Elsi allowed me to treat her for a good solid 15 minutes. I was able to work areas that I previously could not. She let me know when she was done. Post treatment, she immediately stood up, unaided and the best she got up all day, and walked to the door to be let out. The rest of the evening she was a different dog: more mobile, walking through the house, more engaging. Today, she seems to be back to her regular old self.
I am thankful for the knowledge of MFR work. While I conceptually understand the basis of this work, I am often surprised and mystified at the phenomenal results.
Here's to you, Elsi! May you continue to bring love and joy to our household!
Deep Tissue vs Myofascial Release
People seek massage for a variety of reasons. Historically, from my perspective, most people seek massage for relaxation and pain - and pain relief totally trumps those seeking relaxation. Clients who are in pain tend to enter my studio seeking quick relief. It is these individuals who most often request Deep Tissue Massage. In the past, I would easily appease them and get to work attacking their muscles by using deep tissue pressure. Following the session, the clients would often remark how relaxed they felt and noted a reduction in pain. However, those feelings were almost always temporary as the pain would resurface hours or days following the massage. Over time, this caused me to further process, research and experiment with light versus deep touch.
Several years ago, I was requested to do an out-call for an individual who was suffering from a severe migraine.
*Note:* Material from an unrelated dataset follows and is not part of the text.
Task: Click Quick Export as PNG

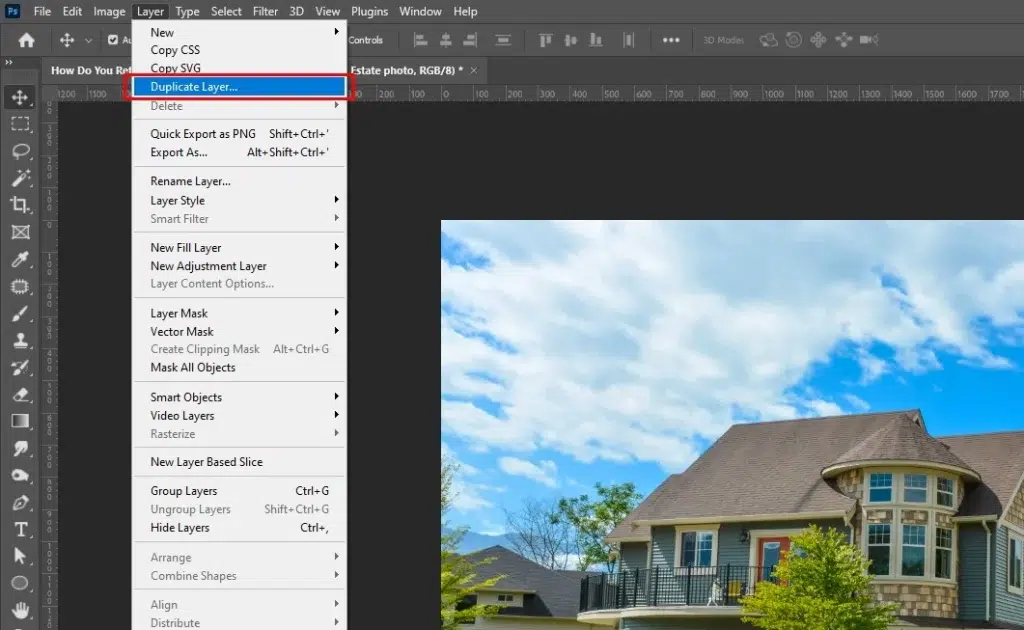Action: (x=203, y=134)
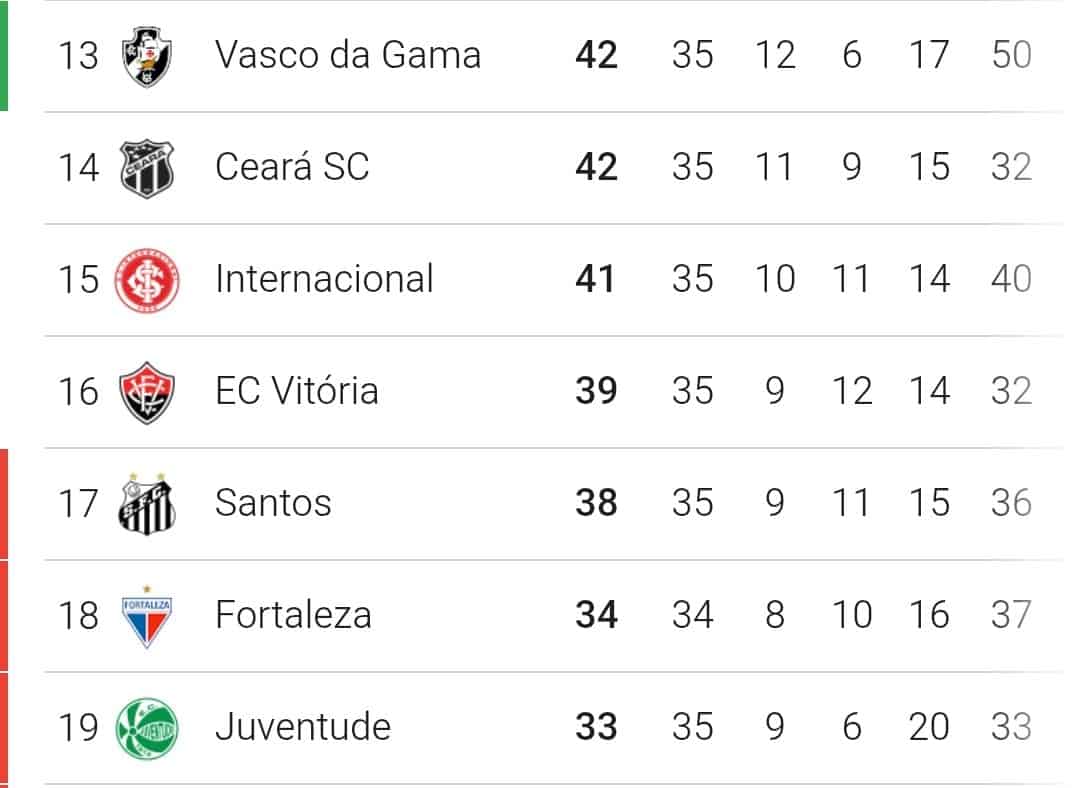Viewport: 1080px width, 788px height.
Task: Click the red relegation bar beside Santos
Action: (5, 503)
While doing a standard technique on the neck, the client informed me that if I did not stop the deep pressure, they would throw up. Immediately, I reduced pressure while I stayed in contact. Roughly 3 minutes later, the clients experienced a warm rush (essentially a return of blood flow) and the two-day migraine was gone. Hmmm. Lesson learned. Sometimes light touch is more effective than deep pressure. In fact, I would say that nearly all of the time, light touch, applied appropriately, trumps deep tissue in reducing pain.
As I continued to explore light vs deep touch, I eventually enrolled and took a John Barnes Myofascial Release series of seminars. I won't go into everything that Barnes' teaches, but in regards to touch, light rules. Barnes' work focuses on releasing fascia. This type of work requires patient, gentle touch and light pressure. If you are a Deep Tissue fan you are going to need to trust me on this one - it works. Barnes' style of Myofascial Release is powerful and in the words of clients, is "life changing".
I guess you can see what I am building up to - if you come to my studio and request deep tissue, I may steer you in a very different direction - one that involves light touch. The choice to receive deep tissue or Myofascial Release will be yours. The deep tissue, however, will ensure you will be back on my table soon while the Myofascial Release may, in fact, correct the issue that is causing the pain.
Deep Tissue versus Myofasical Release? If I was on the table, and wanted results, the choice would be easy - Myofascial Release.